##### READING TEXT #####
On organising Afem: Lessons I learned on access and privilege, the importance of feeling uncomfortable, and of challenging things we find comfortable
“I am very sorry to have to say this, Corinne, but from your post, I think you are either incredibly politically naïve or a troll. Either way, I don’t think you are a suitable person to be moderating this list.” Gail Chester
People try to take away from Afem and its organising something positive. I think positive is not synonymous with constructive. This text is not meant to make you feel comfortable. If your involvement in anarchafeminism is about you feeling like a great person doing great things and congratulating yourself about it, this text is not for you. If your involvement with anarchafeminism is about being challenged, being made uncomfortable, reconsidering what you did or did not do, and trying to improve yourself slowly and with great humility, thinking of the way you still have to go, without great pats on the back of self gratification, welcome, friend.
After St. Imier, French organisations tried to organise an anarchafem conference, but the plan quickly fell through. I contacted T from Afed, to know whether Afed had also given up or if they were still planning something. They answered that C was looking into it, at which point I got in touch with her to know whether I could be involved, but never heard anything back from her.
The main reason I thought it was important that someone like me was involved from the start was because of the situation with the French Anarchist Federation, which I won’t detail here, see Afem’s communiqué on their exclusion as an organisation for more info. I had translated on behalf of Afed’s members a number of documents pertaining to this sordid case of harassment of anarchafeminists within anarchist organisations. When members who talked to me seemed to think things were ready to be brushed under the carpet, I constantly warned them about the French fed’s habit of fake apologies, and pretend reform, which has been their modus operandi for as long as I can ascertain.
I was not contacted before the 2013 Anarchist Bookfair, and I was not contacted afterwards. Since the St. Imier idea was to have an international conference though, the French Anarchist Federation was contacted, against all common sense or decency towards French anarchafeminists.
When I finally made it onto the organising email list thanks to friends, not only nothing was said about the French federation history of harassment, but I read that £500 were to be spent on a website, paid in half by Afed and in half by the French fed. During over 10 years as an anarchist militant, it is the first time I hear of a website costing anywhere near as much, and there were no indication of any function it would have that would legitimate the cost. This was also a proposal from members of the organisations which did not detail either what we would get for such a price, or who would get the money (with the horrible argument, well, since we are paying for it, we are deciding that, which goes against everything I believe in in matters of organising). I grew really worried as one of the main abusers in the harassment case is a rather unsuccessful computer programmer who, when he is not spamming anarchafeminists’ inboxes and blogs until they can’t use them any more, apparently designs websites. I asked details about this again, and again, and again, and again, and again, and was given the silent treatment once more. I actually still have to receive an answer about who was contracted for these £500, but no-one has bothered to alleviate or confirm my fears. This decision was actually abandoned rather than its specifics being made available to the organising committee.
##### THE RECORDS #####
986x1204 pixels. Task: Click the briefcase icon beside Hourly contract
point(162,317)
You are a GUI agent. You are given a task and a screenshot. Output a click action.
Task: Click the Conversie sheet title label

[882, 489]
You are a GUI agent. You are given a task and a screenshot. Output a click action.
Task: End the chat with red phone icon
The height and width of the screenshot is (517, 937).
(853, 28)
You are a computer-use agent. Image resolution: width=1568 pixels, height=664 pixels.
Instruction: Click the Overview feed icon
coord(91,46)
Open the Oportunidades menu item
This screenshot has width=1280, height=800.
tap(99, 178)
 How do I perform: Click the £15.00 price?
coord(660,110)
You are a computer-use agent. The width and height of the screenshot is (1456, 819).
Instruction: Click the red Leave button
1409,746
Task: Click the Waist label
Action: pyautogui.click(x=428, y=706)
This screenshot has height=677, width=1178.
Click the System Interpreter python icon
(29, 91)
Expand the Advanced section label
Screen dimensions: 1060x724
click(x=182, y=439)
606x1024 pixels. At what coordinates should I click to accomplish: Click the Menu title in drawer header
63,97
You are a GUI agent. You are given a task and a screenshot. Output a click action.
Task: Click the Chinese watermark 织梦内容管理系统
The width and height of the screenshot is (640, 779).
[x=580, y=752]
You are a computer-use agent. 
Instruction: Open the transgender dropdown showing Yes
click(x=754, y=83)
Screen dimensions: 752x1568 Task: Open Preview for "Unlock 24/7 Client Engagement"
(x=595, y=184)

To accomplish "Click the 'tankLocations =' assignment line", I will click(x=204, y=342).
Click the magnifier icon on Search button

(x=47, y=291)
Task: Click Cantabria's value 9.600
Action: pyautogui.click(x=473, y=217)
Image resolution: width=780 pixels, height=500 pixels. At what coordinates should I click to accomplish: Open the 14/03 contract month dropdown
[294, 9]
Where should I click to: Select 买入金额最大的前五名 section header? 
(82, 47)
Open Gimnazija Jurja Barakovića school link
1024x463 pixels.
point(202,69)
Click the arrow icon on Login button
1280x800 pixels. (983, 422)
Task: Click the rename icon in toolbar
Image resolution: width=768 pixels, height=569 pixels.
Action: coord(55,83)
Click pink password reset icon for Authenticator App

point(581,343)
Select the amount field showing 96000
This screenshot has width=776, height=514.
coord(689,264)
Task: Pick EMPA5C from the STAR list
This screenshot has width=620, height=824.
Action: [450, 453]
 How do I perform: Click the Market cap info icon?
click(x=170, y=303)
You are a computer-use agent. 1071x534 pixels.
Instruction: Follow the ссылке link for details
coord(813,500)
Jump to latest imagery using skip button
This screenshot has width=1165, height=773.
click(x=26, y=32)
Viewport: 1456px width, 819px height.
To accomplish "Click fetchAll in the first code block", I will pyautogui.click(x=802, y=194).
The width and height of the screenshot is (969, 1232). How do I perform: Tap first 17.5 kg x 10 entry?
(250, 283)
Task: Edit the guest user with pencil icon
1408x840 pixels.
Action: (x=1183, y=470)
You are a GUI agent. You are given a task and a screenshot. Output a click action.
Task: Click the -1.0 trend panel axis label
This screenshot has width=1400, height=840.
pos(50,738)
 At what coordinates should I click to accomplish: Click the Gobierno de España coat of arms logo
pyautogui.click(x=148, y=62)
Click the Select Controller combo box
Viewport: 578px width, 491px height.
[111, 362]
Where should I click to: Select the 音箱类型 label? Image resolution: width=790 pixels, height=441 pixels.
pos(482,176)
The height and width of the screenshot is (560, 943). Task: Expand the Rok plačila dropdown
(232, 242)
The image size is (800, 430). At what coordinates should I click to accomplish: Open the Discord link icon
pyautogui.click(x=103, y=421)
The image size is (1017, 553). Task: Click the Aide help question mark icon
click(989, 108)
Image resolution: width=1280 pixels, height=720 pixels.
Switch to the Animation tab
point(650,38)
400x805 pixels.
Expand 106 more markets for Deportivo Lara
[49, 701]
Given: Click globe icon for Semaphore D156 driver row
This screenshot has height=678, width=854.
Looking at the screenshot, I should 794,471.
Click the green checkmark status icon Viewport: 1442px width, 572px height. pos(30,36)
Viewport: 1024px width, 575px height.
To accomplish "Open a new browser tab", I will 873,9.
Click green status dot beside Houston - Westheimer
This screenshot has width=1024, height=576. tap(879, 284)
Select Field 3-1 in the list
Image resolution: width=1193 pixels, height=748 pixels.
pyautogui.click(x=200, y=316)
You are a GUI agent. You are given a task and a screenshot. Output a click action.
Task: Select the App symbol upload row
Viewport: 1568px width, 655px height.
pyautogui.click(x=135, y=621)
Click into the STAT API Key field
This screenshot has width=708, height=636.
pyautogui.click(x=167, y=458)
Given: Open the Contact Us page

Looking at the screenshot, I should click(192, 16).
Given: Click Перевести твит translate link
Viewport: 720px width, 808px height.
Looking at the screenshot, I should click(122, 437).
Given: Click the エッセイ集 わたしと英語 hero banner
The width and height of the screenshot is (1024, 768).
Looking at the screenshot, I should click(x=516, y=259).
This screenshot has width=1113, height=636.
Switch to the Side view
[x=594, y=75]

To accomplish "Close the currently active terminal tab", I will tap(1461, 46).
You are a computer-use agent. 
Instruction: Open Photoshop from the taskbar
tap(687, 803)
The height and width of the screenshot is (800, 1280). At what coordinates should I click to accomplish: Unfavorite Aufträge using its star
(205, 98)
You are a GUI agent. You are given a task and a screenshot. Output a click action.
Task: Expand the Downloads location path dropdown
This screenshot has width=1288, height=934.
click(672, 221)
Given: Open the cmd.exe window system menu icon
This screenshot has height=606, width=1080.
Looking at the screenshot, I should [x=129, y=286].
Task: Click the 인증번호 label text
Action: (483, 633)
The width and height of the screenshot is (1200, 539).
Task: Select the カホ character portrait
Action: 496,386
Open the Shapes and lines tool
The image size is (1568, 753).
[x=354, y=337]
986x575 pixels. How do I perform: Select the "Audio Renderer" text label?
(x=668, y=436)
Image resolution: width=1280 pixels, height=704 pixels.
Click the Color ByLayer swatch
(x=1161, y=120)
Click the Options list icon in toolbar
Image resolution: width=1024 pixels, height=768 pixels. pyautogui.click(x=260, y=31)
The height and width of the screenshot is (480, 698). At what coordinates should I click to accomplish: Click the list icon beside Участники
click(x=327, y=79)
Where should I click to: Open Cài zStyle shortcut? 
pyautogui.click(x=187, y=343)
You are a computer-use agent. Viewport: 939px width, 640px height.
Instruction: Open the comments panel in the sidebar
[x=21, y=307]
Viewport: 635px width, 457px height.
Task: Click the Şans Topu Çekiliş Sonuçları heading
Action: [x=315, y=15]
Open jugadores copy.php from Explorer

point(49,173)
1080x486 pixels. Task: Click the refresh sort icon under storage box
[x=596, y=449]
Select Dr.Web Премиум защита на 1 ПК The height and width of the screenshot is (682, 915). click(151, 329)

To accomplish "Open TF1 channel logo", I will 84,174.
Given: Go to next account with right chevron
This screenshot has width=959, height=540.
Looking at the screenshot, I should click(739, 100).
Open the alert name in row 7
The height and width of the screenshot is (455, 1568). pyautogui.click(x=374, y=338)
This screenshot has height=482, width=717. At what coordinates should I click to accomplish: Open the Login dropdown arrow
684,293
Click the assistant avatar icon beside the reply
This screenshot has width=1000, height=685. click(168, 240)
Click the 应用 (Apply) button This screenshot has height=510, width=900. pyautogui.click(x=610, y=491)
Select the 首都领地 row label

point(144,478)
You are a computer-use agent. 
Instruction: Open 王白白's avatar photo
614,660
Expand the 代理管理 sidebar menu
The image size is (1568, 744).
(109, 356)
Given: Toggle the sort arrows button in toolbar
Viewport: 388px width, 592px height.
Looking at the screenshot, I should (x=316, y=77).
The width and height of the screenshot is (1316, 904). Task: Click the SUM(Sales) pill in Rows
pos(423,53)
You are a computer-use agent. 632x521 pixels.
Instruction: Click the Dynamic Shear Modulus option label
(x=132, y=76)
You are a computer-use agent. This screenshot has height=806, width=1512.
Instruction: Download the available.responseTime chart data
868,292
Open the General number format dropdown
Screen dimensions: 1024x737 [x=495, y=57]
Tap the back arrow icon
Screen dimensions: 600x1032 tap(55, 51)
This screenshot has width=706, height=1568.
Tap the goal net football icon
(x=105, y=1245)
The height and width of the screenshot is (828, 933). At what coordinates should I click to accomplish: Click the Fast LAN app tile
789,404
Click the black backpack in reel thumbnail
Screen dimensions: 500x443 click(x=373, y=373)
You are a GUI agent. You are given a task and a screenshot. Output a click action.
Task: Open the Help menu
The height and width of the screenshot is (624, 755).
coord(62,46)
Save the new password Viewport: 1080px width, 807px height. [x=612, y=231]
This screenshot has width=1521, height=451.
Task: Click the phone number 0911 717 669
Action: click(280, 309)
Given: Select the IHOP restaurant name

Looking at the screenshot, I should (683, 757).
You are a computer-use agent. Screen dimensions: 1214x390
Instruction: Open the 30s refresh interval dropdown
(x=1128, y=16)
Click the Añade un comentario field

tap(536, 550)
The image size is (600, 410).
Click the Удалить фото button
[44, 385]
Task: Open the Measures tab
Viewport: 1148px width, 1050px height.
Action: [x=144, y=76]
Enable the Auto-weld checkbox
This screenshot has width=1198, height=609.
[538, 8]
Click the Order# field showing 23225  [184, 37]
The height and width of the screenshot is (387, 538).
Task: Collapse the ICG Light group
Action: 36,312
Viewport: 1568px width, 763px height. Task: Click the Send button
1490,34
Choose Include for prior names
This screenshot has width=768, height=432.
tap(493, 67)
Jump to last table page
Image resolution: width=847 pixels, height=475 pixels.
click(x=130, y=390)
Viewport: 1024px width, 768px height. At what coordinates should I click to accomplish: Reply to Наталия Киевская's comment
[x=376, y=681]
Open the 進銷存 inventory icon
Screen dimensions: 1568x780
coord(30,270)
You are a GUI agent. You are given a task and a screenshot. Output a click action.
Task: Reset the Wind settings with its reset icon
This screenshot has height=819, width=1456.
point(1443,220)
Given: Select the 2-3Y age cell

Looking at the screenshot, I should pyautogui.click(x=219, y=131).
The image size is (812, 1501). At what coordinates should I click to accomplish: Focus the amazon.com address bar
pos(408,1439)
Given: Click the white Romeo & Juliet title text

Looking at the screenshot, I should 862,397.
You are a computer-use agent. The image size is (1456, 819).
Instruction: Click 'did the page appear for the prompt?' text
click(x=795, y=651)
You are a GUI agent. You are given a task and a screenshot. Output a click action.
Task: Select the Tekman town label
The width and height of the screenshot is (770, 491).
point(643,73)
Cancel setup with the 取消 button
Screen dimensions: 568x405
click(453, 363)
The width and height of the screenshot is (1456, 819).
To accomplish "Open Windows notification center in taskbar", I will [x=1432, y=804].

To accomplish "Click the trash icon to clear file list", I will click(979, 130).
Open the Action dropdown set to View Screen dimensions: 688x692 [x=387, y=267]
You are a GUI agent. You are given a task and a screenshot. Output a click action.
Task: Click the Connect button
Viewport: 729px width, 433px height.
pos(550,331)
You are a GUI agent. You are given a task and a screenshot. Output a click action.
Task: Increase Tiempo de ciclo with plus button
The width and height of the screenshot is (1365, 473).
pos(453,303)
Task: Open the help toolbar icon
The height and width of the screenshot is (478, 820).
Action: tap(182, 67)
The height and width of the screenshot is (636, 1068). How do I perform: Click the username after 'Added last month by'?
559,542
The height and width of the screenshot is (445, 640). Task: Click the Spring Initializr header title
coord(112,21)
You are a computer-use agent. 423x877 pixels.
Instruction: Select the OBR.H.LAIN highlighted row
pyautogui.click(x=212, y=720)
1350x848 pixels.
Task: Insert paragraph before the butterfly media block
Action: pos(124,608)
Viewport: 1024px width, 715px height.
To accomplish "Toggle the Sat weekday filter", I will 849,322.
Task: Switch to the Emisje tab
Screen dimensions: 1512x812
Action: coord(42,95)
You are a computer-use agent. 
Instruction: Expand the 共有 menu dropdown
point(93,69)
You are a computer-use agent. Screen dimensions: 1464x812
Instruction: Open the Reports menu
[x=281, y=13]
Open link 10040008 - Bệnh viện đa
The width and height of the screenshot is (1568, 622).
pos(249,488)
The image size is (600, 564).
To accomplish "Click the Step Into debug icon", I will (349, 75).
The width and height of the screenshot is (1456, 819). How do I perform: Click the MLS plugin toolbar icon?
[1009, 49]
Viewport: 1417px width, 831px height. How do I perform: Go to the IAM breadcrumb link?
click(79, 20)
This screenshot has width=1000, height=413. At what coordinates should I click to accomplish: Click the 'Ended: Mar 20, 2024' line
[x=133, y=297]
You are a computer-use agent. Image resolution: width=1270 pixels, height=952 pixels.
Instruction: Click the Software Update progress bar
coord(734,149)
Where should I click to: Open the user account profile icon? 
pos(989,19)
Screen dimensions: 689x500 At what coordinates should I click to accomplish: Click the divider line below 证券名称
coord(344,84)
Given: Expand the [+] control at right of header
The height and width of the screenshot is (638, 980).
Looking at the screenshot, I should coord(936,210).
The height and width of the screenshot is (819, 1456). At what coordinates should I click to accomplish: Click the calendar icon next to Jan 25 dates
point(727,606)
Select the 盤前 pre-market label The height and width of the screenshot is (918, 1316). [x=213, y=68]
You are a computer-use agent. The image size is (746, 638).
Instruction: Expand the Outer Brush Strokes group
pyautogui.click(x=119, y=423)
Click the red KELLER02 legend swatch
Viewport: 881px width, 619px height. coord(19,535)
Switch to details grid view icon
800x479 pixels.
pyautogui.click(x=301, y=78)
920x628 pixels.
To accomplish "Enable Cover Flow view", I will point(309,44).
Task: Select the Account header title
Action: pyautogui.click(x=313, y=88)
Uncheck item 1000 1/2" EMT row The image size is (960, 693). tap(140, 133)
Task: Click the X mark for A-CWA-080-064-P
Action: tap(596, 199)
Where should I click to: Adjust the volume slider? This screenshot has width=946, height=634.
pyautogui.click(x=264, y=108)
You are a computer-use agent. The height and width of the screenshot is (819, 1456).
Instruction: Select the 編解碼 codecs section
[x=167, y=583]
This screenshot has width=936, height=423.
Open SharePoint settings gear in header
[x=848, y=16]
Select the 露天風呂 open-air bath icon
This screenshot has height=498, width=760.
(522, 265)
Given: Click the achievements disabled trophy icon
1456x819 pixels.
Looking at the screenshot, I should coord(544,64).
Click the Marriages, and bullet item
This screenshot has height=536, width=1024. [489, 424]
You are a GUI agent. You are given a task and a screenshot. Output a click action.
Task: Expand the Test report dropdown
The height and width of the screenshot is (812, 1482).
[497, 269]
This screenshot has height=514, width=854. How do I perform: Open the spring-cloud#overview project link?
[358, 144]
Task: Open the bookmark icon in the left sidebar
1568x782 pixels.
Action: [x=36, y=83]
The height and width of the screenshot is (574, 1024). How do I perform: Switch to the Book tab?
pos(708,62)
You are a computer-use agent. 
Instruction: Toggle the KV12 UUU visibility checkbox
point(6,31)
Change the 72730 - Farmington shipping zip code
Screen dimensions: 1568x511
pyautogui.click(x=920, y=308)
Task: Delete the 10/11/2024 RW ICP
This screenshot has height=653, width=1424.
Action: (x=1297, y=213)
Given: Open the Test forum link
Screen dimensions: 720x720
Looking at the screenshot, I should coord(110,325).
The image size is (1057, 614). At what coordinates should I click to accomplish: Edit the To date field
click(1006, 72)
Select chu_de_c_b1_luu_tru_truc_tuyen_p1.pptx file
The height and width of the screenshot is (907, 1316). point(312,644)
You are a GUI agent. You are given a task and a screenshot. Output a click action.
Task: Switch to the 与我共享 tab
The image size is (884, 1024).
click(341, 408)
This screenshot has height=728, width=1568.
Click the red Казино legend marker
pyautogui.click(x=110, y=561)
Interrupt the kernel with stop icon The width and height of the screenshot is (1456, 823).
#####
• ACTIONS TO TAKE:
[1] Reproduce the passage of the essay on organizing Afem from "I was not contacted before" up to and including "towards French anarchafeminists.".
[2] In the records, rewrite the lines from the line with "The height and width of the screenshot is (560, 943)." up to and including the line with "I will 873,9.", substituting "Slack" for "Discord" and keeping everything else as it is. Return only those lines.

• SOLUTIONS TO EACH TASK:
[1]
I was not contacted before the 2013 Anarchist Bookfair, and I was not contacted afterwards. Since the St. Imier idea was to have an international conference though, the French Anarchist Federation was contacted, against all common sense or decency towards French anarchafeminists.

[2]
The height and width of the screenshot is (560, 943). Task: Expand the Rok plačila dropdown
(232, 242)
The image size is (800, 430). At what coordinates should I click to accomplish: Open the Slack link icon
pyautogui.click(x=103, y=421)
The image size is (1017, 553). Task: Click the Aide help question mark icon
click(989, 108)
Image resolution: width=1280 pixels, height=720 pixels.
Switch to the Animation tab
point(650,38)
400x805 pixels.
Expand 106 more markets for Deportivo Lara
[49, 701]
Given: Click globe icon for Semaphore D156 driver row
This screenshot has height=678, width=854.
Looking at the screenshot, I should 794,471.
Click the green checkmark status icon Viewport: 1442px width, 572px height. pos(30,36)
Viewport: 1024px width, 575px height.
To accomplish "Open a new browser tab", I will 873,9.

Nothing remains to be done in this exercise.